Trecho selecionado:
═══
"Os escritores são prostitutas - disse Stobbs -, os escritores são as prostitutas do universo".
BUKOWSKI, Charles. Numa Fria. / tradução de de Marcos Santarrita. - Porto Alegre: L&PM, 2013. p.19.
(O último)
Agora eu posso entender, dentro desta
casa vazia, o que todos os maus exemplos queriam dizer sobre o azar secular que
acompanha as “prostitutas do universo”. Compreendo, enfurnado nesses fins de
semanas desgastantes dentro do quarto saindo apenas para comprar comida
instantânea, refrigerante e porres secretos de uísque, o porquê todos os meus
ídolos foram abandonados por suas senhoras, o porquê fediam, o porquê viviam
como vagabundos e o porquê reclamavam da miséria.
“Todos
vocês, escritores, vivem chorando miséria”.
(p. 18)
(p. 18)
Um verdadeiro escritor – ou uma
verdadeira prostituta do universo – sabe que nasceu para fazer o que gosta e o
que precisa fazer, por mais que não o faça com frequência, por mais que não o
faça oficialmente, por mais que não o faça nunca. O sentido maior não está em
terminar um romance ou fazer dele um sucesso, não está em sentar as nádegas e
produzir, não está em participar dos ciclos literários, não está em ser
intelectual e refinado, muito menos em ser necessariamente miserável, não está
também em bater cabeça e finalmente progredir. O sentido maior está, na
verdade, em fazê-lo mesmo que brevemente e desfrutar de intensa epifania após o
último ponto. Porque em algum lugar do planeta, um tal Augusto Zé-Ninguém
certamente passou a vida inteira considerando-se escritor (vide prostituta),
porém morreu desconhecido com as palavras engavetadas e esquecidas. Esse tal
Augusto Zé-Ninguém não conheceu a fama, a glória ou o estrelato, ele não teve
reconhecimento nem em vida, tampouco em morte, mas foi uma prostituta até o fim
– e com um magnífico orgulho, seja lá o quê aos olhos do mundo ser uma vá
significar.
═══
Etapas do exercício:
a - Segundo o texto sobre os escritores, que coisas passaram os ídolos de quem narra ou faziam eles? Liste todas.
b - Você pode reescrever de forma mais breve o parágrafo do texto sobre os escritores que começa com "Agora eu posso entender", mantendo seus fatos principais?
c - Extraia do texto sobre os escritores o trecho que vai de "Agora eu posso" até "reclamavam da miséria.".

Dados:
═══
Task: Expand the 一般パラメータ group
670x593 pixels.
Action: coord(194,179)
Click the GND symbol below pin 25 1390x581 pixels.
═══
Respostas:
a -
- Foram abandonados por suas senhoras
- Fediam
- Viviam como vagabundos
- Reclamavam da miséria

b - Agora, na casa vazia, entendo o que os maus exemplos diziam sobre o azar secular das "prostitutas do universo". Trancado no quarto em fins de semana desgastantes, saindo só para comprar comida instantânea, refrigerante e uísque, compreendo por que meus ídolos foram abandonados por suas senhoras, fediam, viviam como vagabundos e reclamavam da miséria.

c -
Agora eu posso entender, dentro desta
casa vazia, o que todos os maus exemplos queriam dizer sobre o azar secular que
acompanha as “prostitutas do universo”. Compreendo, enfurnado nesses fins de
semanas desgastantes dentro do quarto saindo apenas para comprar comida
instantânea, refrigerante e porres secretos de uísque, o porquê todos os meus
ídolos foram abandonados por suas senhoras, o porquê fediam, o porquê viviam
como vagabundos e o porquê reclamavam da miséria.